معرفی
Stanley Bak is an Assistant Professor in the Department of Computer Science at Stony Brook University, where he has been a faculty member since Fall 2020. His research focuses on developing practical formal methods for verifying safety-critical autonomous systems, with emphasis on scalability and real-world applicability in cyber-physical and neural network domains.
His educational background includes:
- Bachelor's in Computer Science from Rensselaer Polytechnic Institute (2007, summa cum laude)
- Master's in Computer Science from University of Illinois at Urbana-Champaign (2009)

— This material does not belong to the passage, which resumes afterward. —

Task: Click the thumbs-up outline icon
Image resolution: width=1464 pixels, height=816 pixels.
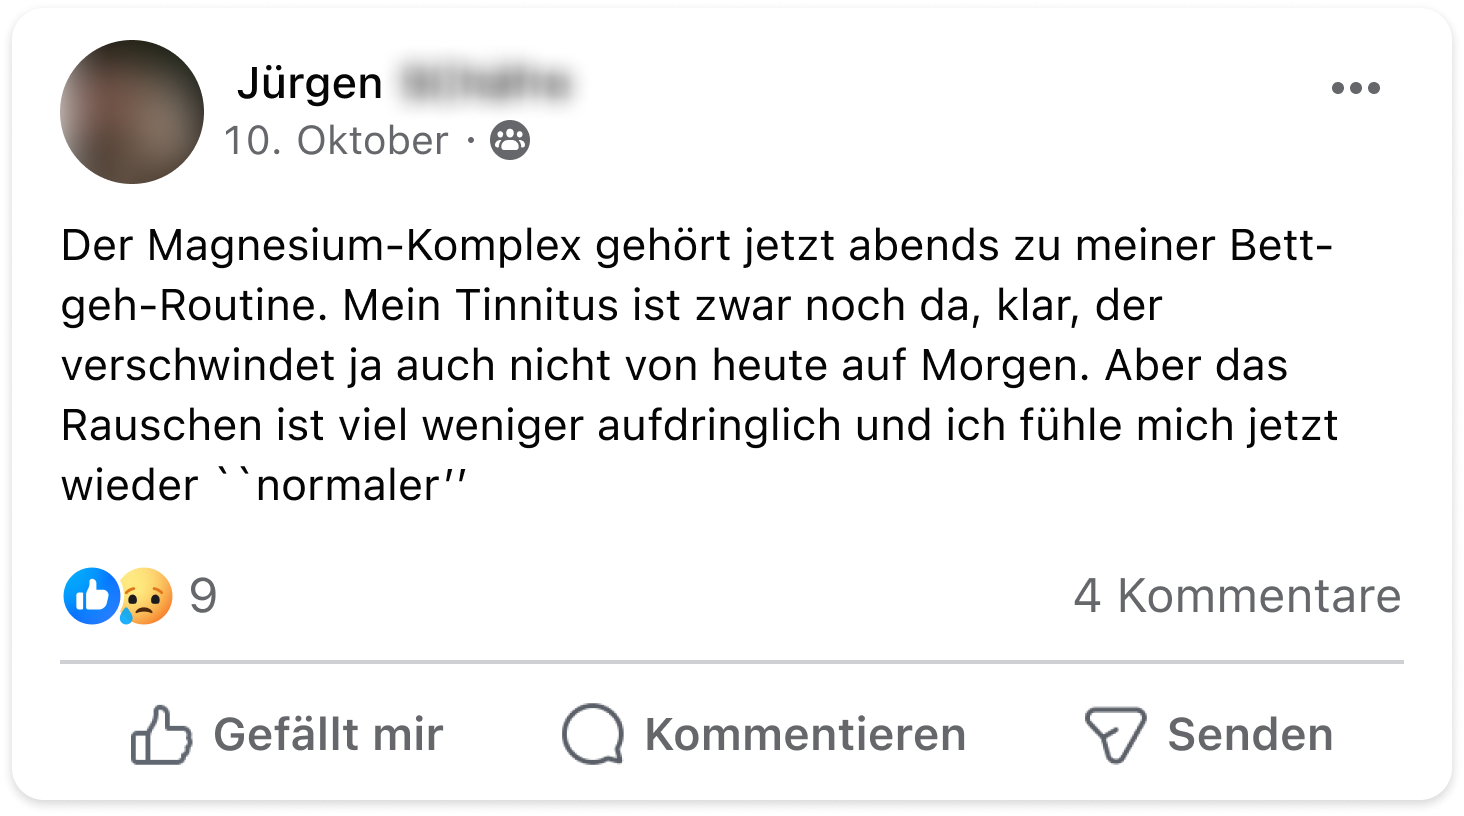Action: (160, 735)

- Ph.D. in Computer Science from University of Illinois at Urbana-Champaign (2013)
Dr. Bak's research centers on formal verification of cyber-physical systems and neural networks, developing theoretical foundations, efficient tools, and experimental systems to ensure safety in autonomy. His work bridges abstract mathematical methods with practical engineering challenges, particularly in aerospace and autonomous vehicle applications where failure is unacceptable.
Analysis of his 2023-2025 publications reveals dominant trends in scalable verification techniques using polynomial zonotopes for reachability analysis, Koopman operator linearization for nonlinear systems, and abstract domain development (hexatope/octatope) for neural networks. His contributions to the VNN-COMP competitions demonstrate leadership in benchmarking neural network verification tools.
His scientific recognition includes:
- Founders Award of Excellence (2004) for undergraduate research at RPI
- Debra and Ira Cohen Graduate Fellowship (2008, 2009) from UIUC
- SMART Scholarship (2009-2013)
Dr. Bak leads the CAREER-funded project "Verified AI in Cyber-Physical Systems through Input Quantization" (2023) and previously co-founded Safe Sky Analytics for verification consulting. His teaching includes graduate courses CSE 510 and CSE 643, and he actively mentors students in formal methods research. Prior to Stony Brook, he served as a Research Computer Scientist at the US Air Force Research Lab (2013-2018) and taught at Georgetown University.
His work integrates with Stony Brook's AI Innovation Institute, focusing on verification methodologies for autonomous systems where theoretical guarantees meet real-world deployment requirements.